=== Data supplied ===

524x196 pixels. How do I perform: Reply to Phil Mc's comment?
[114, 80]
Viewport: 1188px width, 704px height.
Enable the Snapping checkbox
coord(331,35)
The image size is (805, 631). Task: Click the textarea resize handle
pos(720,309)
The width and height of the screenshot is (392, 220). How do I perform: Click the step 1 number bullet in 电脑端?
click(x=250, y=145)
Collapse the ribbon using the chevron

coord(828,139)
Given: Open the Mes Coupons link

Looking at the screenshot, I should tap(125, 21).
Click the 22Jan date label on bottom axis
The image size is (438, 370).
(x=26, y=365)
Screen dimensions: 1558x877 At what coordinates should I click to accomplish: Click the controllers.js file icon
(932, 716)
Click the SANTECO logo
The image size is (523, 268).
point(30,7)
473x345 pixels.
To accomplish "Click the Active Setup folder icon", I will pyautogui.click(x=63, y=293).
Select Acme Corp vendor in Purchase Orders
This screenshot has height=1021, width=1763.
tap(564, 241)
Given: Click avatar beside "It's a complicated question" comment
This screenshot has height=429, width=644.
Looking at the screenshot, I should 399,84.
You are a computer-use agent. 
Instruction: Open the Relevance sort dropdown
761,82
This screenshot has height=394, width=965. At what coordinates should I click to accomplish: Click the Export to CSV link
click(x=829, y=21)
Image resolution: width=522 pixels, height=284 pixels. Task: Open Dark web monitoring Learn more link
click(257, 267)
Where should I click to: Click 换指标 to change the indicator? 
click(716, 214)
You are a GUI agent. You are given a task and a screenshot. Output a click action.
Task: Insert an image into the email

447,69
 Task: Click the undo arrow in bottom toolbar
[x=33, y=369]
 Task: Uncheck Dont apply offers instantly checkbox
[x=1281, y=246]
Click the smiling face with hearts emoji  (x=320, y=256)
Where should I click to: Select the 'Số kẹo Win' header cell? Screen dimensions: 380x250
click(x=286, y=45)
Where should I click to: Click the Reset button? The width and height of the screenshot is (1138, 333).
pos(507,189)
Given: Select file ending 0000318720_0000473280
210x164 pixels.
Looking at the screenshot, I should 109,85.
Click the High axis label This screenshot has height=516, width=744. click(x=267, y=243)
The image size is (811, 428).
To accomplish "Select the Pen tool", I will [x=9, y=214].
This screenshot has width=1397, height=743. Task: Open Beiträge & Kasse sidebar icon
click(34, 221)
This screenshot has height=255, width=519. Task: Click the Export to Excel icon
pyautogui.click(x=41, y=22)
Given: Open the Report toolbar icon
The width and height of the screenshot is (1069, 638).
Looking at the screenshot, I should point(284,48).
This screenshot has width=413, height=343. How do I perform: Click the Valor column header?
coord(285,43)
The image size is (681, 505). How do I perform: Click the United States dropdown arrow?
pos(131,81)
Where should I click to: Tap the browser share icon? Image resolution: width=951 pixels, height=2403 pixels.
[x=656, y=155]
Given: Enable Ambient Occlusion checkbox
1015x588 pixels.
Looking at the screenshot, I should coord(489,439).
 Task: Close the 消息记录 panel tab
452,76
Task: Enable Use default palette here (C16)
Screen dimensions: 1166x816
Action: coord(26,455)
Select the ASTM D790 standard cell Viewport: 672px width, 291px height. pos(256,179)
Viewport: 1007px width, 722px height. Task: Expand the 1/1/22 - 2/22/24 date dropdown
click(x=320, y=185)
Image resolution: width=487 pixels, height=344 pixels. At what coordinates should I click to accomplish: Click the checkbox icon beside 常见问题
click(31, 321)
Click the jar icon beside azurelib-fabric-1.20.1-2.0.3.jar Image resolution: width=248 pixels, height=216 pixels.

===

— What you will do —
Output every line of the material above as a Markdown table with the columns Row and Line. Put a running number in Row and the full line in Line, and leave out blank lines.

— Solution below —
| Row | Line |
|---|---|
| 1 | 524x196 pixels. How do I perform: Reply to Phil Mc's comment? |
| 2 | [114, 80] |
| 3 | Viewport: 1188px width, 704px height. |
| 4 | Enable the Snapping checkbox |
| 5 | coord(331,35) |
| 6 | The image size is (805, 631). Task: Click the textarea resize handle |
| 7 | pos(720,309) |
| 8 | The width and height of the screenshot is (392, 220). How do I perform: Click the step 1 number bullet in 电脑端? |
| 9 | click(x=250, y=145) |
| 10 | Collapse the ribbon using the chevron |
| 11 | coord(828,139) |
| 12 | Given: Open the Mes Coupons link |
| 13 | Looking at the screenshot, I should tap(125, 21). |
| 14 | Click the 22Jan date label on bottom axis |
| 15 | The image size is (438, 370). |
| 16 | (x=26, y=365) |
| 17 | Screen dimensions: 1558x877 At what coordinates should I click to accomplish: Click the controllers.js file icon |
| 18 | (932, 716) |
| 19 | Click the SANTECO logo |
| 20 | The image size is (523, 268). |
| 21 | point(30,7) |
| 22 | 473x345 pixels. |
| 23 | To accomplish "Click the Active Setup folder icon", I will pyautogui.click(x=63, y=293). |
| 24 | Select Acme Corp vendor in Purchase Orders |
| 25 | This screenshot has height=1021, width=1763. |
| 26 | tap(564, 241) |
| 27 | Given: Click avatar beside "It's a complicated question" comment |
| 28 | This screenshot has height=429, width=644. |
| 29 | Looking at the screenshot, I should 399,84. |
| 30 | You are a computer-use agent.  |
| 31 | Instruction: Open the Relevance sort dropdown |
| 32 | 761,82 |
| 33 | This screenshot has height=394, width=965. At what coordinates should I click to accomplish: Click the Export to CSV link |
| 34 | click(x=829, y=21) |
| 35 | Image resolution: width=522 pixels, height=284 pixels. Task: Open Dark web monitoring Learn more link |
| 36 | click(257, 267) |
| 37 | Where should I click to: Click 换指标 to change the indicator?  |
| 38 | click(716, 214) |
| 39 | You are a GUI agent. You are given a task and a screenshot. Output a click action. |
| 40 | Task: Insert an image into the email |
| 41 | 447,69 |
| 42 |  Task: Click the undo arrow in bottom toolbar |
| 43 | [x=33, y=369] |
| 44 |  Task: Uncheck Dont apply offers instantly checkbox |
| 45 | [x=1281, y=246] |
| 46 | Click the smiling face with hearts emoji  (x=320, y=256) |
| 47 | Where should I click to: Select the 'Số kẹo Win' header cell? Screen dimensions: 380x250 |
| 48 | click(x=286, y=45) |
| 49 | Where should I click to: Click the Reset button? The width and height of the screenshot is (1138, 333). |
| 50 | pos(507,189) |
| 51 | Given: Select file ending 0000318720_0000473280 |
| 52 | 210x164 pixels. |
| 53 | Looking at the screenshot, I should 109,85. |
| 54 | Click the High axis label This screenshot has height=516, width=744. click(x=267, y=243) |
| 55 | The image size is (811, 428). |
| 56 | To accomplish "Select the Pen tool", I will [x=9, y=214]. |
| 57 | This screenshot has width=1397, height=743. Task: Open Beiträge & Kasse sidebar icon |
| 58 | click(34, 221) |
| 59 | This screenshot has height=255, width=519. Task: Click the Export to Excel icon |
| 60 | pyautogui.click(x=41, y=22) |
| 61 | Given: Open the Report toolbar icon |
| 62 | The width and height of the screenshot is (1069, 638). |
| 63 | Looking at the screenshot, I should point(284,48). |
| 64 | This screenshot has width=413, height=343. How do I perform: Click the Valor column header? |
| 65 | coord(285,43) |
| 66 | The image size is (681, 505). How do I perform: Click the United States dropdown arrow? |
| 67 | pos(131,81) |
| 68 | Where should I click to: Tap the browser share icon? Image resolution: width=951 pixels, height=2403 pixels. |
| 69 | [x=656, y=155] |
| 70 | Given: Enable Ambient Occlusion checkbox |
| 71 | 1015x588 pixels. |
| 72 | Looking at the screenshot, I should coord(489,439). |
| 73 |  Task: Close the 消息记录 panel tab |
| 74 | 452,76 |
| 75 | Task: Enable Use default palette here (C16) |
| 76 | Screen dimensions: 1166x816 |
| 77 | Action: coord(26,455) |
| 78 | Select the ASTM D790 standard cell Viewport: 672px width, 291px height. pos(256,179) |
| 79 | Viewport: 1007px width, 722px height. Task: Expand the 1/1/22 - 2/22/24 date dropdown |
| 80 | click(x=320, y=185) |
| 81 | Image resolution: width=487 pixels, height=344 pixels. At what coordinates should I click to accomplish: Click the checkbox icon beside 常见问题 |
| 82 | click(31, 321) |
| 83 | Click the jar icon beside azurelib-fabric-1.20.1-2.0.3.jar Image resolution: width=248 pixels, height=216 pixels. |